-------- AVAILABLE RECORDS

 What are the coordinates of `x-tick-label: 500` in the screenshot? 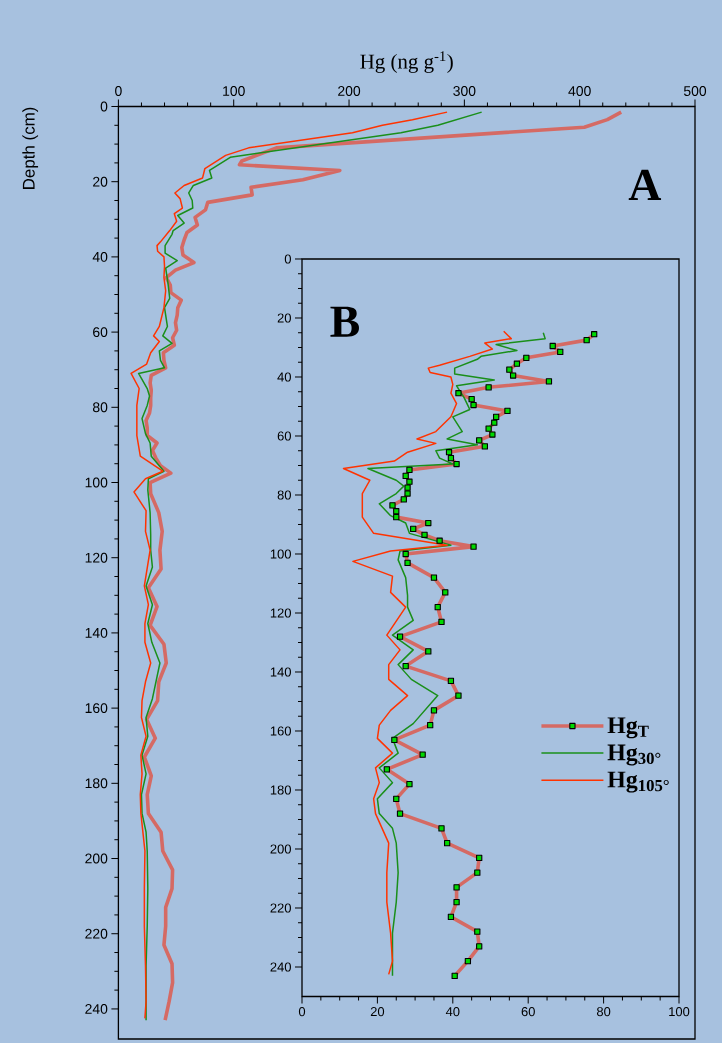 It's located at (695, 91).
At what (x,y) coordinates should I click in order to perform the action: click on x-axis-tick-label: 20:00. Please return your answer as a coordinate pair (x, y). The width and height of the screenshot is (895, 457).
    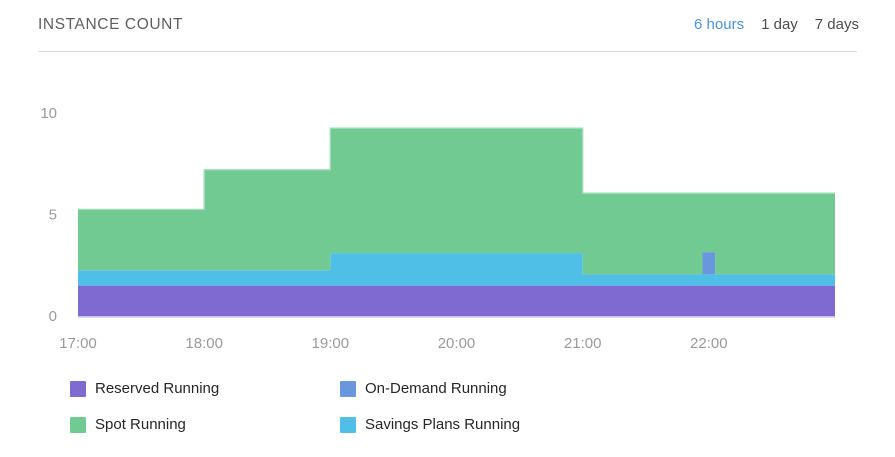
    Looking at the image, I should click on (457, 344).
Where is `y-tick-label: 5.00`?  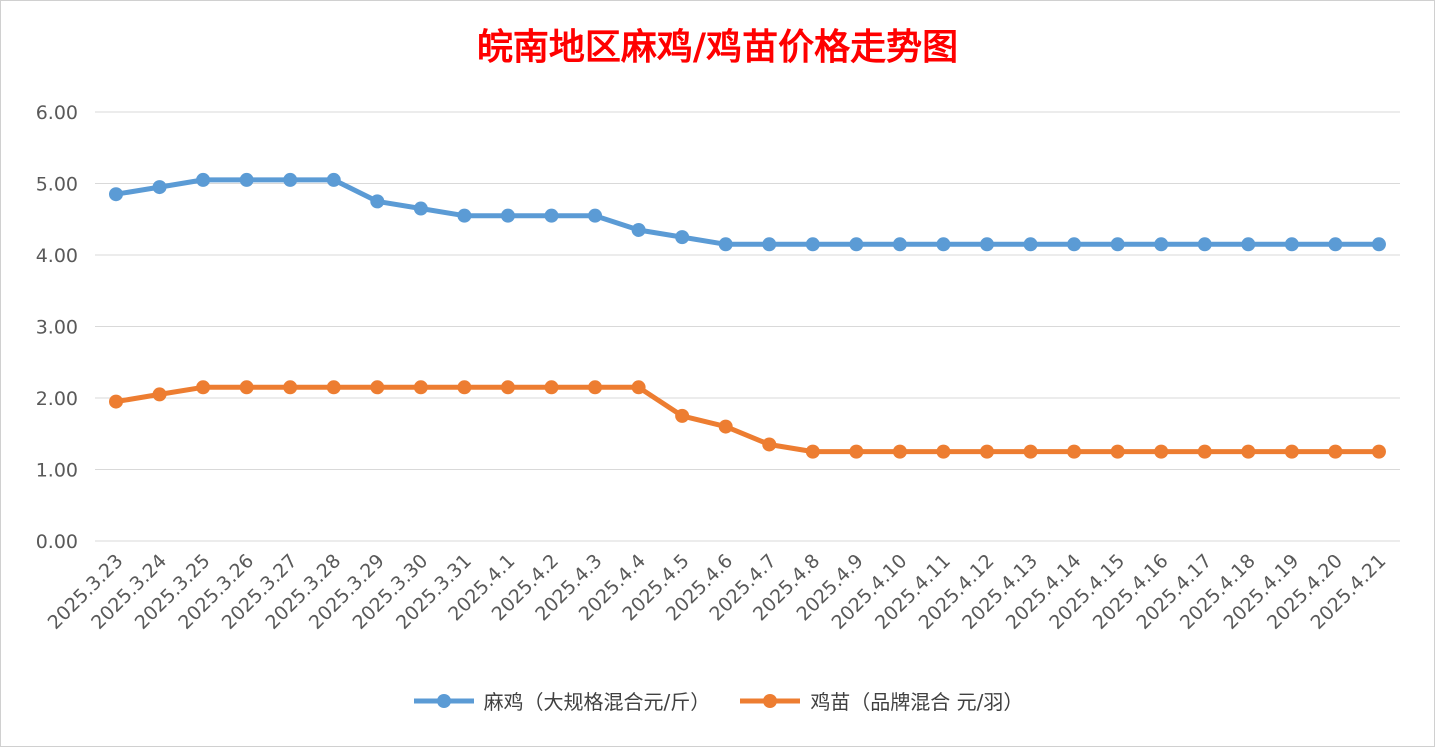
y-tick-label: 5.00 is located at coordinates (57, 185).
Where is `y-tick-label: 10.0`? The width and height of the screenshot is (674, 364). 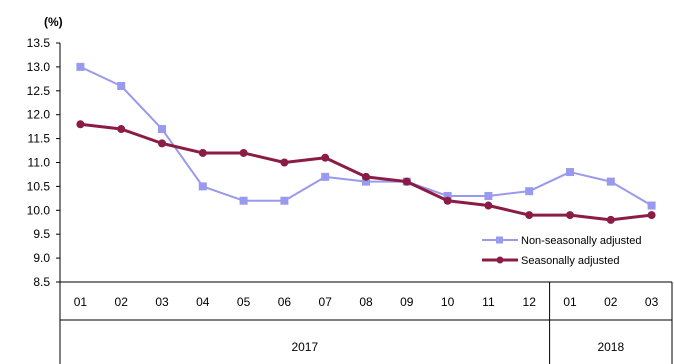
y-tick-label: 10.0 is located at coordinates (39, 210).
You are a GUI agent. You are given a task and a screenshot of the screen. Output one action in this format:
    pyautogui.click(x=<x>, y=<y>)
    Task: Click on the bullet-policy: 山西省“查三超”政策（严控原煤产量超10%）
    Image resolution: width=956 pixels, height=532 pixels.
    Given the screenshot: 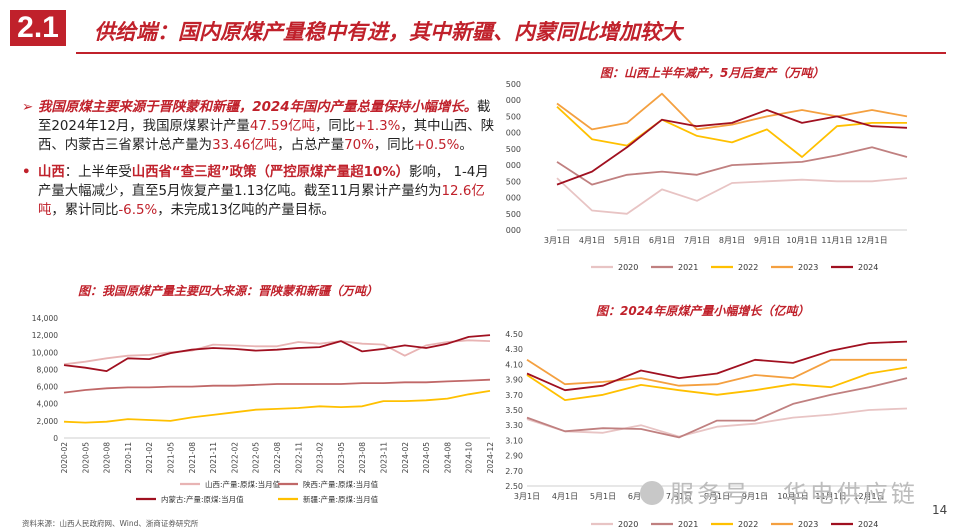 What is the action you would take?
    pyautogui.click(x=270, y=172)
    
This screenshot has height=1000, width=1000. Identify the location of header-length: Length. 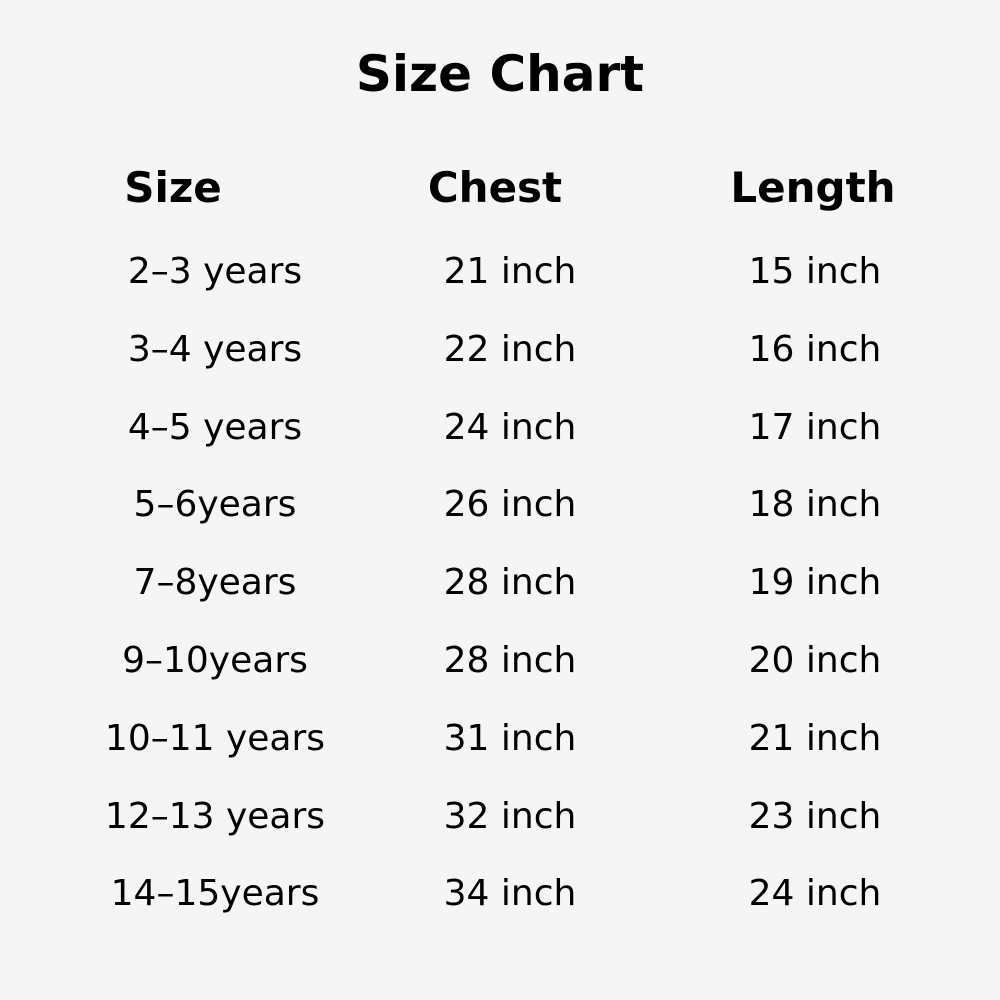
(813, 188).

----------------

• **WHAT YOU ARE ASKED TO DO**
Begin at the line that has "This screenshot has" and stop at the end of the data, then write those lines again with "Identify" switched to "Find" and nothing else changed. Leave the pictures out.

• **ANSWER BELOW**
This screenshot has height=1000, width=1000. Find the location of header-length: Length. 
(813, 188).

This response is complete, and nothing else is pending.